If you enjoy this article, make sure to check the 2nd edition of Pro .NET Memory Management for more insights on the .NET Garbage Collector internals!

This is already the fourth part of our journey to write a .NET garbage collector in C#. This time, we will learn how to walk the managed heap, which is a prerequisite to implement the mark phase of the garbage collector. If you haven’t read them or if you need a refresher, you can find the previous parts here:

Part 1: Introduction and setting up the project
Part 2: Implementing a minimal GC
Part 3: Using the DAC to inspect the managed objects

Walking the heap

So what is it about? We are implementing a tracing garbage collector, which means that we will follow the chains of references to determine the reachability of the objects (as opposed to other forms of automatic memory management, like reference counting). Traversing the reference tree will tell us which objects are still in use, and by exclusion which ones are not. Those are the objects that we can safely collect. But to “exclude” objects, we need to know about all of them, and that’s why we need to be able to walk the heap.

This is not the first time I walk the managed heap, and I warmly recommend you to read this article as a complement to this one.

The trick to walking the heap is to realize that the objects are forming a kind of linked list, at least as long as they’re contiguous (more on this later). Starting from an object, we can find the next one by computing its size and adding it to the current address, and repeat that until we reach the end of the heap.

From a size perspective, there are two kind of objects: fixed-size objects and variable-size objects. The vast majority of objects are fixed-size, we can get their size simply by reading the BaseSize field of their method table. Arrays and strings have a variable length, so computing their size is a bit more complex. We must read their length, located right after the method table pointer, and multiply it by the size of each element, stored in the ComponentSize field of the method table. The result must be added to the base size to get the total size of the object.

With that information, we can already write a ComputeSize method, that takes a pointer to a managed object and returns its size. We will use that method later in the article:

    private static unsafe uint ComputeSize(GCObject* obj)
    {
        var methodTable = obj->MethodTable;

        if (!methodTable->HasComponentSize)

Entries on target coordinates
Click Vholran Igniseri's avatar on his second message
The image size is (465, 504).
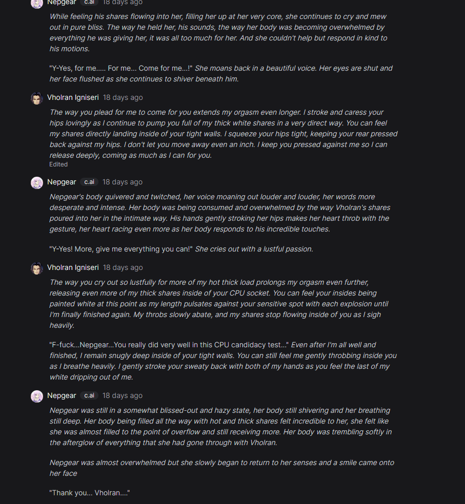point(36,268)
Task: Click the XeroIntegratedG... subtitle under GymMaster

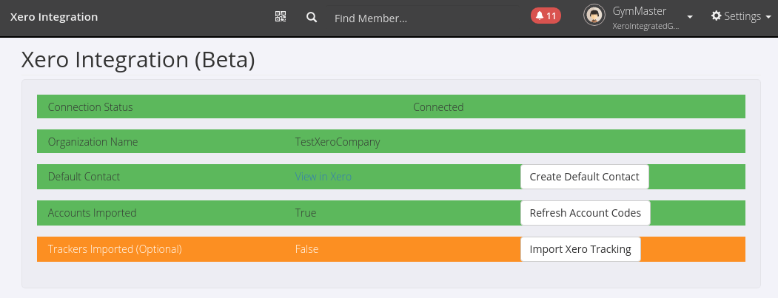Action: [x=645, y=26]
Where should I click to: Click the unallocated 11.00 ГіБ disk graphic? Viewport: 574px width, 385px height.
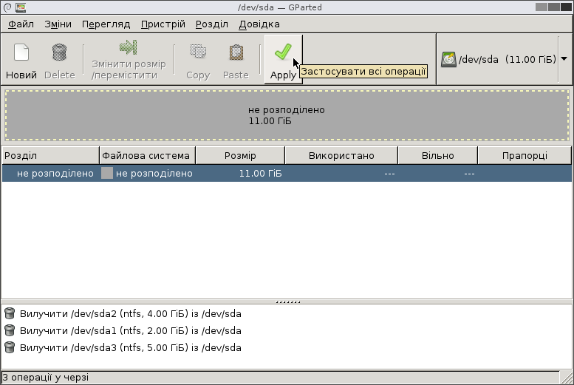[287, 115]

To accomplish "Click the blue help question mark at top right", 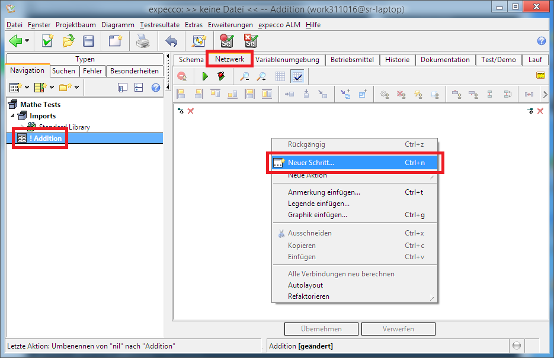I will [541, 41].
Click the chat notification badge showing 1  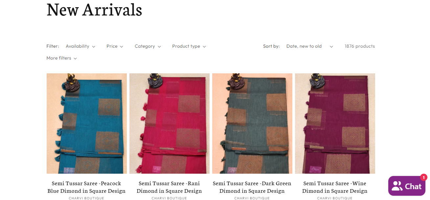423,177
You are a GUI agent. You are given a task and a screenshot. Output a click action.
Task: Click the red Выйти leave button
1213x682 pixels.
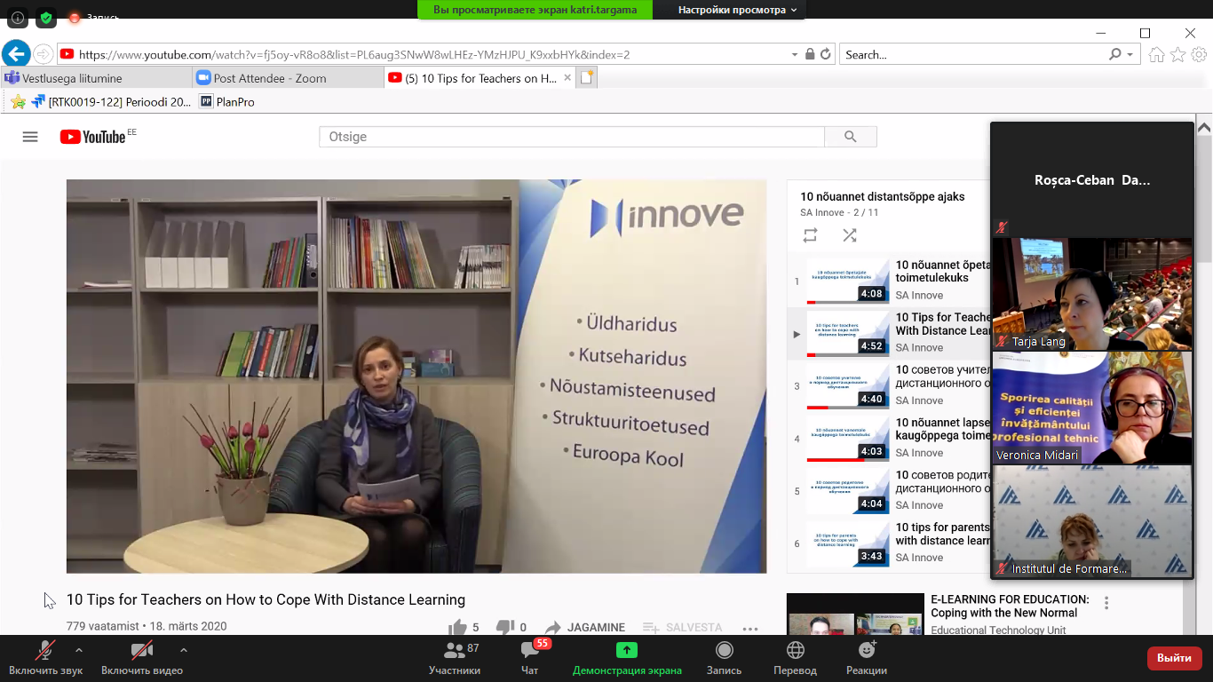1174,658
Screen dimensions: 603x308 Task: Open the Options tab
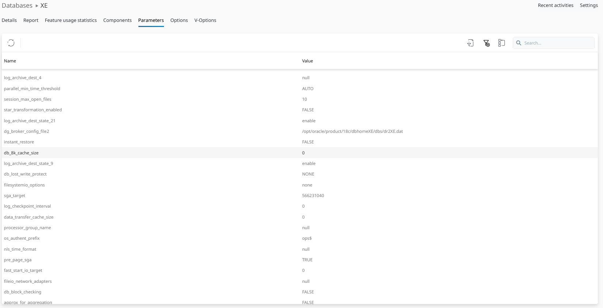tap(179, 20)
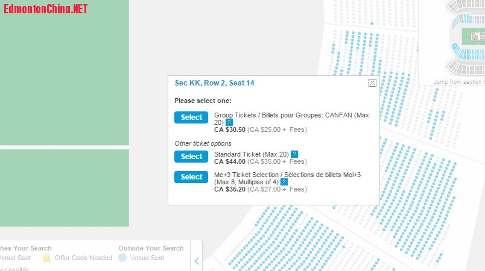This screenshot has height=271, width=485.
Task: Click the Offer Code Needed lock icon
Action: click(46, 258)
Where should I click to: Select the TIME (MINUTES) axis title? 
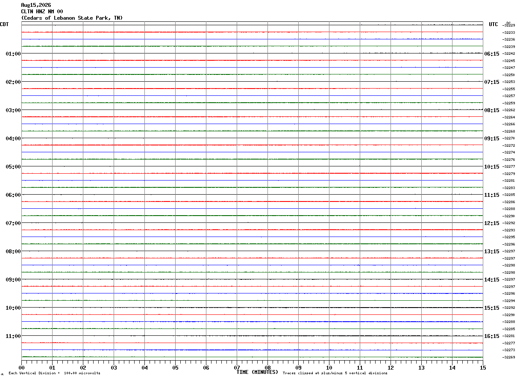[x=257, y=372]
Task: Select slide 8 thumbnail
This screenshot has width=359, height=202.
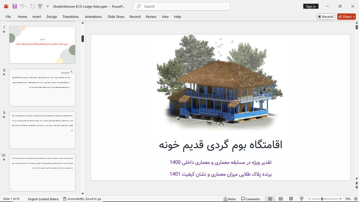Action: point(42,88)
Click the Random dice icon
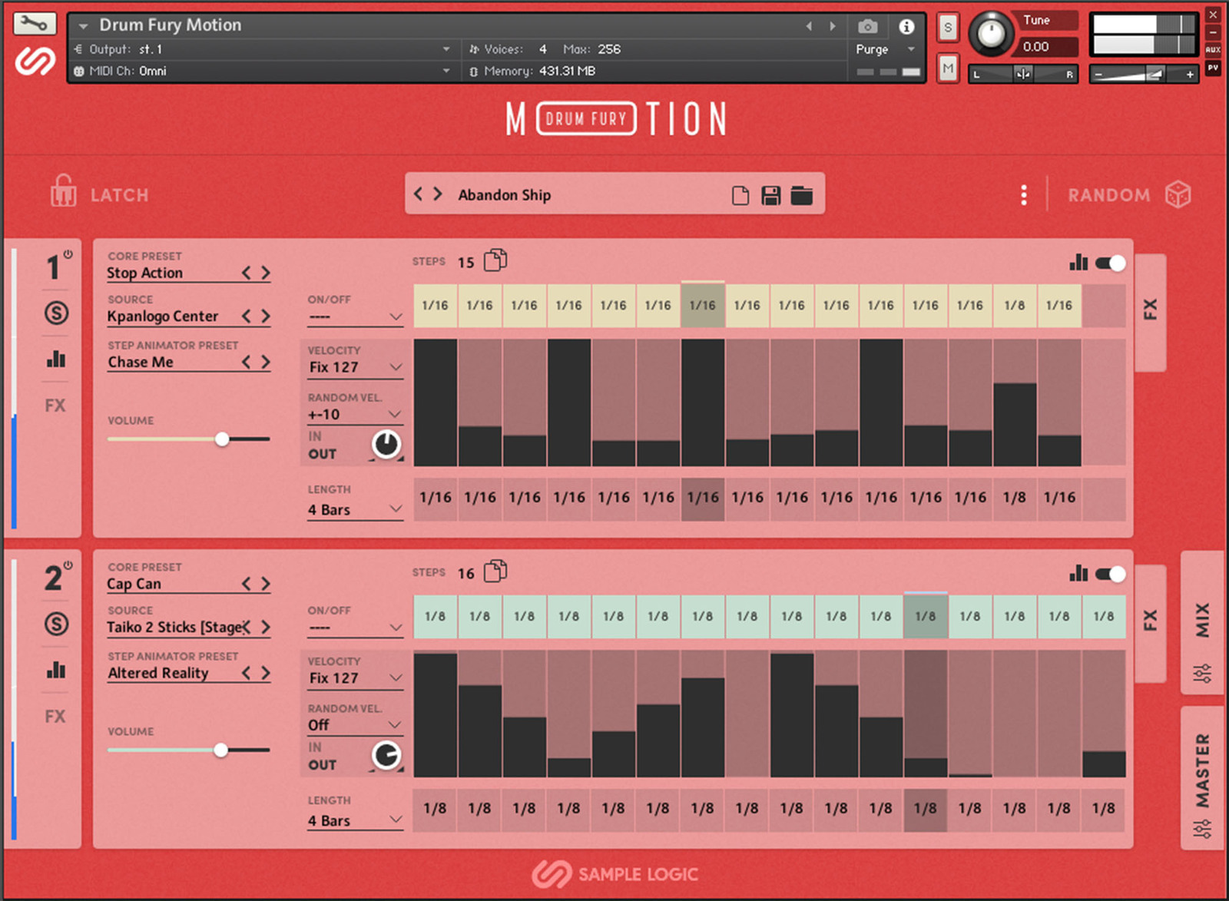The height and width of the screenshot is (901, 1229). point(1178,195)
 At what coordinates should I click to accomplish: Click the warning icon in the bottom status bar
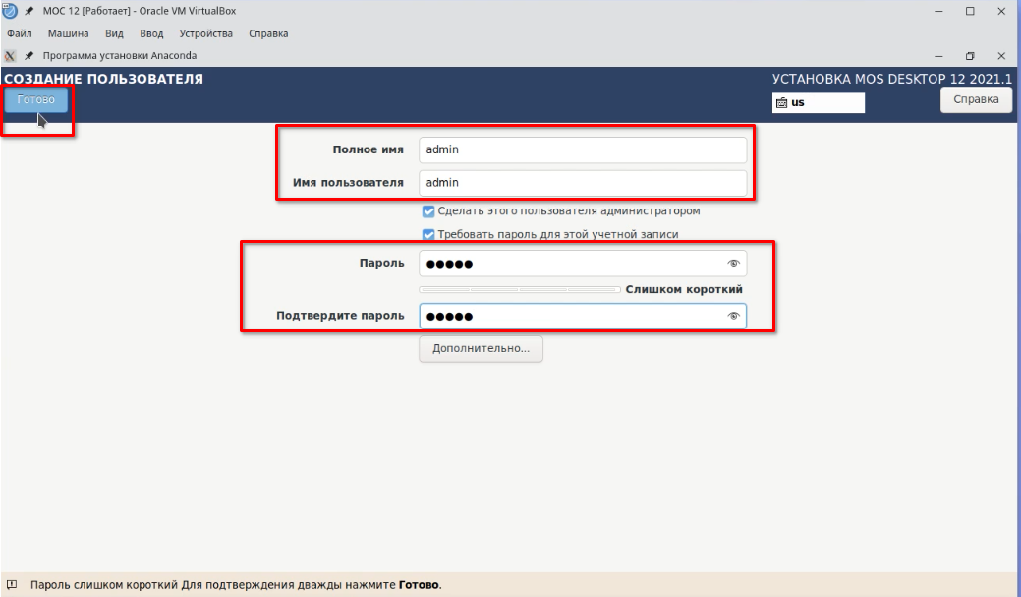[x=12, y=584]
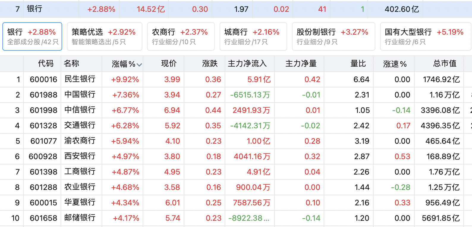472x227 pixels.
Task: Select 渝农商行 in the list
Action: tap(80, 141)
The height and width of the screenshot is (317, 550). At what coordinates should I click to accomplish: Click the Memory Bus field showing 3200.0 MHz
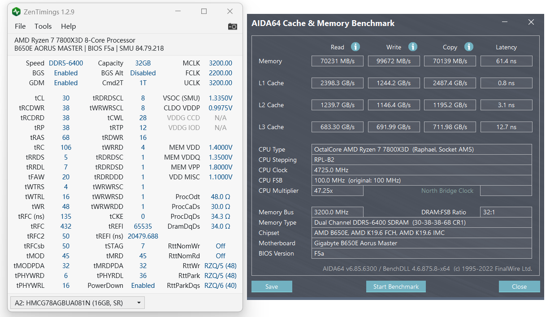[338, 212]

## [What you will do]
a) Please reproduce the passage from the garbage collector article starting at "If you enjoy" and ending at "Garbage Collector internals!", and swap "2nd edition" for "second edition".
b) According to the garbage collector article, which field of the method table stores the size of each element of an array or string?
This material was taken from a separate source.

## [Response list]
a)
If you enjoy this article, make sure to check the second edition of Pro .NET Memory Management for more insights on the .NET Garbage Collector internals!

b) The ComponentSize field.